# Aim of the exercise
Copy out, word for word, every line from the start of the list through the line containing "pos(1246,206)".

★ ★ ★ ★

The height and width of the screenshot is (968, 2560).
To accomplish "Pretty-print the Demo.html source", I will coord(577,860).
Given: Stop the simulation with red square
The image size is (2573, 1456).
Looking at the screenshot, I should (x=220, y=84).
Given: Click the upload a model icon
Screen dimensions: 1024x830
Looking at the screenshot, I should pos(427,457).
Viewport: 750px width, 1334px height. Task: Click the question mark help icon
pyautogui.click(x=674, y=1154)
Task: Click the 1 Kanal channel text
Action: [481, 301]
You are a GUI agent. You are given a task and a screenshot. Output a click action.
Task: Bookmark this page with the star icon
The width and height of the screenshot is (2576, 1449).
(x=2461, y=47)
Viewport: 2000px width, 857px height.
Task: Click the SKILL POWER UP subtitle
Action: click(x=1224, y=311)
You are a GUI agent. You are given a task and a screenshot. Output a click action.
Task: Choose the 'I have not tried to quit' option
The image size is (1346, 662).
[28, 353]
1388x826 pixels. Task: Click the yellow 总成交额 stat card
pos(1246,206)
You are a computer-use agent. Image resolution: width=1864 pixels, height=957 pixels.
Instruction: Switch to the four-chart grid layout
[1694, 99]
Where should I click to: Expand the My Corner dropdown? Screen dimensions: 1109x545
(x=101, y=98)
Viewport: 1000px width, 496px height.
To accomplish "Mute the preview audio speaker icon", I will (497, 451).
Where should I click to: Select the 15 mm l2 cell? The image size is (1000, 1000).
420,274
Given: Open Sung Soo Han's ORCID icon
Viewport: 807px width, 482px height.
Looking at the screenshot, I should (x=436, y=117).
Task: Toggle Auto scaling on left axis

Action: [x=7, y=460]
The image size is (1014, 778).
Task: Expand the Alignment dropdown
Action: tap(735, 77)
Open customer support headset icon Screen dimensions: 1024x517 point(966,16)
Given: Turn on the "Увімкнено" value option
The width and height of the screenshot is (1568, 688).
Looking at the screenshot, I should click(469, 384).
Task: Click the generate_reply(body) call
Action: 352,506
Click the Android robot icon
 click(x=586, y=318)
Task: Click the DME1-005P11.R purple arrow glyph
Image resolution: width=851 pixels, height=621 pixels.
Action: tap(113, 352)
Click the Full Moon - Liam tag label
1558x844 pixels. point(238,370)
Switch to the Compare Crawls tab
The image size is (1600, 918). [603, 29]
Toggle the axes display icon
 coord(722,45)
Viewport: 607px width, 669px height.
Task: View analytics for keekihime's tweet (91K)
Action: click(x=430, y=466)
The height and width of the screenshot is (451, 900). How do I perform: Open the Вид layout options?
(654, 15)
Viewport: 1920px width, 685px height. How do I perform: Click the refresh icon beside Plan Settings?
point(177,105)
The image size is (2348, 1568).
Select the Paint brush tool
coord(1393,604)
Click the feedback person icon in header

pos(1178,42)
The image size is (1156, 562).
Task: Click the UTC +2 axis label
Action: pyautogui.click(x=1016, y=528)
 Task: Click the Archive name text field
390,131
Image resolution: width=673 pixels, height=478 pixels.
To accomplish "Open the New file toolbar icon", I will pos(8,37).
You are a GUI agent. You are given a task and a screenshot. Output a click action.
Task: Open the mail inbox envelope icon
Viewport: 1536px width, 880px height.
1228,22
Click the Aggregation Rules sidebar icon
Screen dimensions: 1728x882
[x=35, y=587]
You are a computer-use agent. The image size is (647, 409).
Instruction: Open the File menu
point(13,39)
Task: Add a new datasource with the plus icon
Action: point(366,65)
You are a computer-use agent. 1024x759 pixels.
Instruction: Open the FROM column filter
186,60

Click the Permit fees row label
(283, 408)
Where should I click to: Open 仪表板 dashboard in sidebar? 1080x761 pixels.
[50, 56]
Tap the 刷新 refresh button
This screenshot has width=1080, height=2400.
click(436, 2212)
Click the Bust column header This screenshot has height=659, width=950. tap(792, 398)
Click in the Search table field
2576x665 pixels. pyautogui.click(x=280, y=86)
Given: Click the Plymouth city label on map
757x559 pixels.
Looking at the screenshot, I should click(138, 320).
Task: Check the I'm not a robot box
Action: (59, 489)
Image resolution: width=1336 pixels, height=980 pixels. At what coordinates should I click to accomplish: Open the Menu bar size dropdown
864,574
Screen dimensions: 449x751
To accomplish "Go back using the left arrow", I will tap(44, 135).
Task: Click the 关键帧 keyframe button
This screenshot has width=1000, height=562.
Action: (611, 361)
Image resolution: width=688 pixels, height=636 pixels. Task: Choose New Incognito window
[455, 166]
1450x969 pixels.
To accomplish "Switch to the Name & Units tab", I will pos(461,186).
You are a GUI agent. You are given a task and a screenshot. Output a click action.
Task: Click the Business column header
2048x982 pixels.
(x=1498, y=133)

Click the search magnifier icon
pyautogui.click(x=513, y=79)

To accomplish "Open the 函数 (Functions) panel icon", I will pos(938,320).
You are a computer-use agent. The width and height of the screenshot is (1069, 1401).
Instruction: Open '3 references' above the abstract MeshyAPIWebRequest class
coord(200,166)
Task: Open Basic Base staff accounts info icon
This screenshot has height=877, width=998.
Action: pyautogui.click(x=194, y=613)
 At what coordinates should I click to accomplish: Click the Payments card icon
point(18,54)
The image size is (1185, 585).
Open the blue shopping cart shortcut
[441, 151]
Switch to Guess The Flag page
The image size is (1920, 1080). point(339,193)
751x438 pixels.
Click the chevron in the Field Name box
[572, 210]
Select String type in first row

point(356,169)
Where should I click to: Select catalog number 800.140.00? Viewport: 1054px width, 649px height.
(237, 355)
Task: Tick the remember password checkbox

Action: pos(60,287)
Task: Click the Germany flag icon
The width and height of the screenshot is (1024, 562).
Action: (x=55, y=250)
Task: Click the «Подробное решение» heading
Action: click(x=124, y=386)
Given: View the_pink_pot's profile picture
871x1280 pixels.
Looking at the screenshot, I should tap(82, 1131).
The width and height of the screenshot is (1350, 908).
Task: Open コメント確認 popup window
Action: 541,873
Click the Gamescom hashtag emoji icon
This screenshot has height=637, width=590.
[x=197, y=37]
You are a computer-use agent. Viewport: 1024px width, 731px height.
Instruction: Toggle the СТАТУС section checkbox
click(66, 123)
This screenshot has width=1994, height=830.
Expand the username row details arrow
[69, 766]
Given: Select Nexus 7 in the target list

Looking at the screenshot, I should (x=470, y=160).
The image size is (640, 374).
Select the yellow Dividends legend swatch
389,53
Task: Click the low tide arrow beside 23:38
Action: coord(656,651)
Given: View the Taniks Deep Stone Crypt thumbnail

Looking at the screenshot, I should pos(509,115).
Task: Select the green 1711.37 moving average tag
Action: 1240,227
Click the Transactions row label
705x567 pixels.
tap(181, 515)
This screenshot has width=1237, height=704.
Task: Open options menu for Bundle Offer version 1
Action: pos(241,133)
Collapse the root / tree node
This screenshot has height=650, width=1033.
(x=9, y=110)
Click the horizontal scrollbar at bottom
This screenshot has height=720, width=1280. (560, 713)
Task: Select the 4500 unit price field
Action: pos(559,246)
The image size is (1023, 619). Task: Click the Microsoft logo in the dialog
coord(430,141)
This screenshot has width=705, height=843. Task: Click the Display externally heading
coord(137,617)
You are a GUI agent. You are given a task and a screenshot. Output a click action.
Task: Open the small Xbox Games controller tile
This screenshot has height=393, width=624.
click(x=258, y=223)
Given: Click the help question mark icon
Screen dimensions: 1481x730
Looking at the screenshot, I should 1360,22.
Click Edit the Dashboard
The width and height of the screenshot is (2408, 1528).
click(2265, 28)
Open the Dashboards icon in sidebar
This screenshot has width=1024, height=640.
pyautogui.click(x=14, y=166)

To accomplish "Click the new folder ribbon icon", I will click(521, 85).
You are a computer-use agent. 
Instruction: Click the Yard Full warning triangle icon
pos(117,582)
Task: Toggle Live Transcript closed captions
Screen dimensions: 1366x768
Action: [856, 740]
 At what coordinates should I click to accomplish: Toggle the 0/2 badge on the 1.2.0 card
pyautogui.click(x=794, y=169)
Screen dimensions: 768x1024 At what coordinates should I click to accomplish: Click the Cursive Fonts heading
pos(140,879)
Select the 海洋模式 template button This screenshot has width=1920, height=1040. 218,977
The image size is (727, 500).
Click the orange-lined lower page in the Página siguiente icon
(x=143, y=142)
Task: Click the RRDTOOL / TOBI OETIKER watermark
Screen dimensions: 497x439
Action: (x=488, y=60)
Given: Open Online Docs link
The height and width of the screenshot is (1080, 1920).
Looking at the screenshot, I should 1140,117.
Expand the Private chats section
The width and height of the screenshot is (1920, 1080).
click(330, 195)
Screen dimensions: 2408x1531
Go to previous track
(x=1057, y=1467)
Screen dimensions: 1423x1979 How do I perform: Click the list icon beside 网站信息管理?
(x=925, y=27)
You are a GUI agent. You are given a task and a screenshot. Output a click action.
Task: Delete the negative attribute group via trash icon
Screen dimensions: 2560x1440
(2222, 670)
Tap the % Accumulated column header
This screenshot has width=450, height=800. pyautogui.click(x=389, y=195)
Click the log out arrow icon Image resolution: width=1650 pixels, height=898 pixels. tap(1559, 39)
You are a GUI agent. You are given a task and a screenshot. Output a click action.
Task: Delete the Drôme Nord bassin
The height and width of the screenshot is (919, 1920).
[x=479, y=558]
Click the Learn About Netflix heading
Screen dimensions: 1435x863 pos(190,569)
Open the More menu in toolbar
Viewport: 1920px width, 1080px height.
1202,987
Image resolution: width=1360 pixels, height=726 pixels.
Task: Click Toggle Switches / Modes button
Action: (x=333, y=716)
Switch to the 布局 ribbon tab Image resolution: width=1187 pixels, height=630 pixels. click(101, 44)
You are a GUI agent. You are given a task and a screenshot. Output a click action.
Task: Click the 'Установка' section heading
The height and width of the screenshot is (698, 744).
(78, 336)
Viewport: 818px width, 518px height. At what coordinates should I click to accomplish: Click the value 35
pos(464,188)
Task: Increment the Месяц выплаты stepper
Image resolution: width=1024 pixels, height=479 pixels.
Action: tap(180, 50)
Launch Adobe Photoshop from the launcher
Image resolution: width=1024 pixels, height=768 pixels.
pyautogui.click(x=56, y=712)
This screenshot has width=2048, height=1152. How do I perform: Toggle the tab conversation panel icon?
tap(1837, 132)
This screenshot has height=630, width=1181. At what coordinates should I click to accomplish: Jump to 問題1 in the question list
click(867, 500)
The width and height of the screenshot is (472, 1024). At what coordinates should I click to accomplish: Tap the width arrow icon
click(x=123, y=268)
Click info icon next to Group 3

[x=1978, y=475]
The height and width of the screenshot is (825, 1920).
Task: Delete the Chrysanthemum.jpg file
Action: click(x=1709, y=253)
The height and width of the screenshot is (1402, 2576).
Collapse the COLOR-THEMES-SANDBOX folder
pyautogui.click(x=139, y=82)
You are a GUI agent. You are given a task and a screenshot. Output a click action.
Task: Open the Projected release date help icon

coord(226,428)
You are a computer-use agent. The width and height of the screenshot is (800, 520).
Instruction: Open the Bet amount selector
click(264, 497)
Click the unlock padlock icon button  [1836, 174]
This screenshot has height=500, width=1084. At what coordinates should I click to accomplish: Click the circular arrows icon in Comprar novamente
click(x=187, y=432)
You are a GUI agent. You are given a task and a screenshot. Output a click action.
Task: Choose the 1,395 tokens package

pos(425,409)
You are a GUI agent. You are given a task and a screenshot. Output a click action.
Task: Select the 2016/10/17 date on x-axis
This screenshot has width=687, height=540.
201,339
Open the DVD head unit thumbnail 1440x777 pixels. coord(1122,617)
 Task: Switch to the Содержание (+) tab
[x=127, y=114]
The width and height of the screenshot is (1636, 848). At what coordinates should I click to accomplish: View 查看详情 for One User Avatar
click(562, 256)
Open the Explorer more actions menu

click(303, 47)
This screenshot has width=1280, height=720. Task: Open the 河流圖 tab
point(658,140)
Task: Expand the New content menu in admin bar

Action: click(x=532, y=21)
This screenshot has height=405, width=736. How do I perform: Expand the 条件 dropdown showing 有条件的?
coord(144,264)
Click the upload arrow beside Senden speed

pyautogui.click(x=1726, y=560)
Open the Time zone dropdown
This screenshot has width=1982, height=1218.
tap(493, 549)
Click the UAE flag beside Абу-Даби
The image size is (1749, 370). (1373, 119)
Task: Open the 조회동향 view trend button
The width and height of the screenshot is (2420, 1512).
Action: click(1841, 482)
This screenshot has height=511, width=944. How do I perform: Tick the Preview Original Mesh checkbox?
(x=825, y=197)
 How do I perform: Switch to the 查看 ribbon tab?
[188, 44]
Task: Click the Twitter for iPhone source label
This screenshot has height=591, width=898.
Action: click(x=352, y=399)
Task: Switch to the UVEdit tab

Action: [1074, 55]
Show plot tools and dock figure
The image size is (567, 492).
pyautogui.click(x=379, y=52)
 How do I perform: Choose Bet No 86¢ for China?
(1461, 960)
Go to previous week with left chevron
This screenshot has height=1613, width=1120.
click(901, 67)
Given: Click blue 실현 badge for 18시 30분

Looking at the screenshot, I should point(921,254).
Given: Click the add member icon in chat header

★ ★ ★ ★

# Exercise output
The height and width of the screenshot is (968, 2560).
To accomplish "Pretty-print the Demo.html source", I will coord(577,860).
Given: Stop the simulation with red square
The image size is (2573, 1456).
Looking at the screenshot, I should (x=220, y=84).
Given: Click the upload a model icon
Screen dimensions: 1024x830
Looking at the screenshot, I should pos(427,457).
Viewport: 750px width, 1334px height. Task: Click the question mark help icon
pyautogui.click(x=674, y=1154)
Task: Click the 1 Kanal channel text
Action: [481, 301]
You are a GUI agent. You are given a task and a screenshot. Output a click action.
Task: Bookmark this page with the star icon
The width and height of the screenshot is (2576, 1449).
(x=2461, y=47)
Viewport: 2000px width, 857px height.
Task: Click the SKILL POWER UP subtitle
Action: click(x=1224, y=311)
You are a GUI agent. You are given a task and a screenshot. Output a click action.
Task: Choose the 'I have not tried to quit' option
The image size is (1346, 662).
[28, 353]
1388x826 pixels. Task: Click the yellow 总成交额 stat card
pos(1246,206)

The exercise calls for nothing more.